V-Dem (Varieties of Democracy) claims to produce the largest dataset on democracy with almost 30 million data points for 202 countries from 1789 to 2020.
This report comes within a week of US watchdog Freedom House downgrading India’s status to “partly free” in its ‘Freedom in the World’ report.
While India’s score was at an all-time high at 0.57 (on a scale of 0-1) in 2013, it had declined to 0.34 by the end of 2020 — a loss of 23 percentage points in seven years. “Most of the decline occurred following BJP’s victory in 2014 and their Hindu nationalist agenda,” says the report.
“India is, in this aspect (censorship) now as autocratic as is Pakistan, and worse than both its neighbors Bangladesh and Nepal. In general, the Modi-led government in India has used laws on sedition, defamation, and counterterrorism to silence critics.

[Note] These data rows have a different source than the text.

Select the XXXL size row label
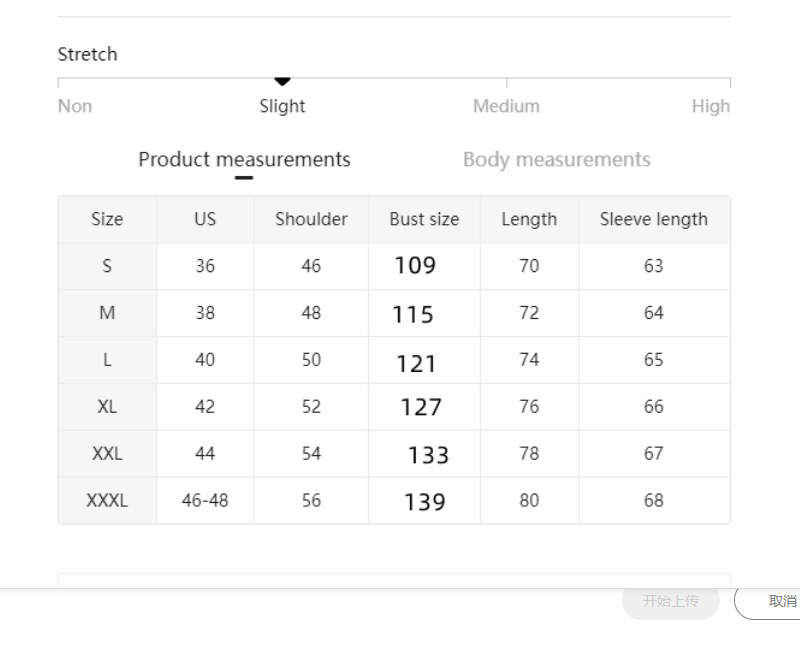 click(x=107, y=501)
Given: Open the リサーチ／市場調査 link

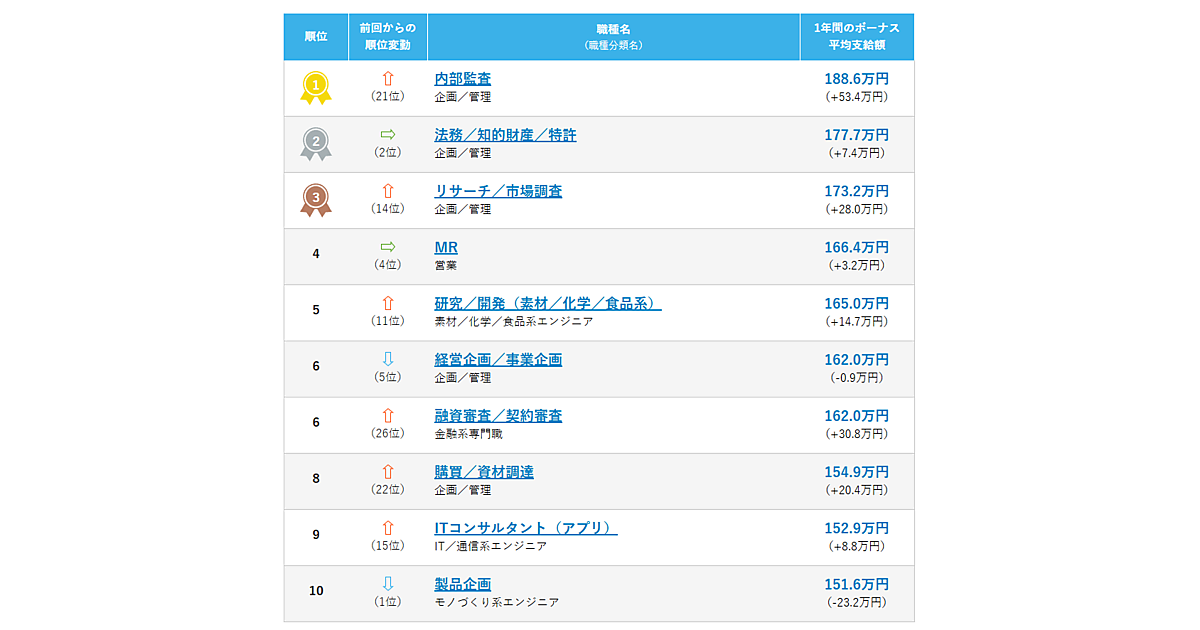Looking at the screenshot, I should 498,191.
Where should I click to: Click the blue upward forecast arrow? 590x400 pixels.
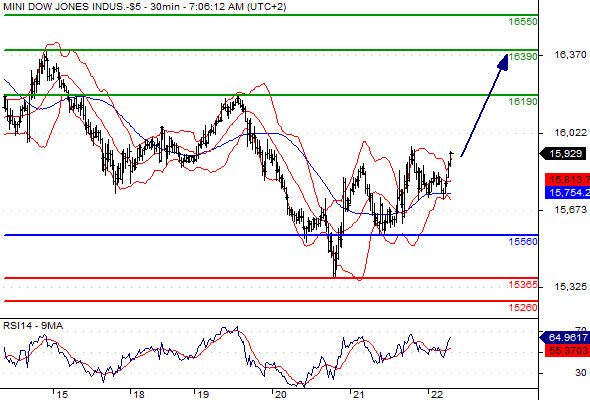[484, 105]
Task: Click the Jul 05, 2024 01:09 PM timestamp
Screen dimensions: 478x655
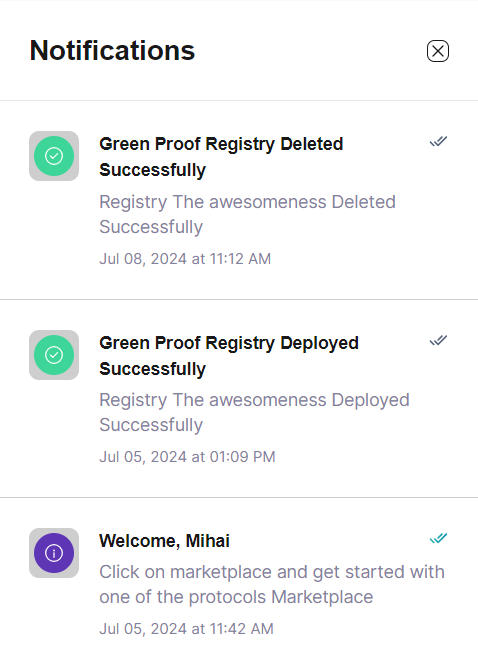Action: pyautogui.click(x=187, y=457)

For example, over 7,000 people have been charged with sedition after the BJP assumed power and most of the accused are critics of the ruling party,” says the report.
It adds that the use of defamation “frequently used to silence journalists” and the use of the Unlawful Activities Prevention Act (UAPA) have placed constraints on civil society and gone against the Constitution’s commitment to secularism.
“Amended in August 2019 (it) is being used to harass, intimidate, and imprison political opponents, as well as people mobilizing to protest government policies. The UAPA has been used also to silence dissent in academia. Universities and authorities have also punished students and activists in universities engaging in protests against the Citizenship Amendment Act (CAA).”
The report notes that civil society is being increasingly muzzled while organisations aligned with the “Hindutva movement” have gained freedom. “The BJP have increasingly used the Foreign Contributions Regulation Act (FCRA) to restrict the entry, exit and functioning of Civil Society Organisations (CSO),” it says.
Democracy on the decline
The fifth annual report by the organisation summarises the state of democracies of the world against the backdrop of developments that have taken place over the past decade.
The report finds that liberal democracies have diminished over the past decade from 41 countries to 32 countries.
“The global decline during the past 10 years is steep and continues in 2020, especially in the Asia-Pacific region, Central Asia, Eastern Europe, and Latin America. The level of democracy enjoyed by the average global citizen in 2020 is down to levels last found around 1990,” says the report.
It adds that what it calls “electoral autocracies” remain the most popular regime type, and along with closed autocracies, number 87 states, home to 68 per cent of the world’s population.
It also notes an accelerating wave of autocratisation engulfing 25 nations, home to one-third of the world’s population — that is 2.6 billion people. “Several G20 nations such as Brazil, India, Turkey, and the United States of America are part of this drift,” says the report.
It also notes that the number of democratising countries has dropped by almost half to 16, hosting a mere 4 per cent of the global population.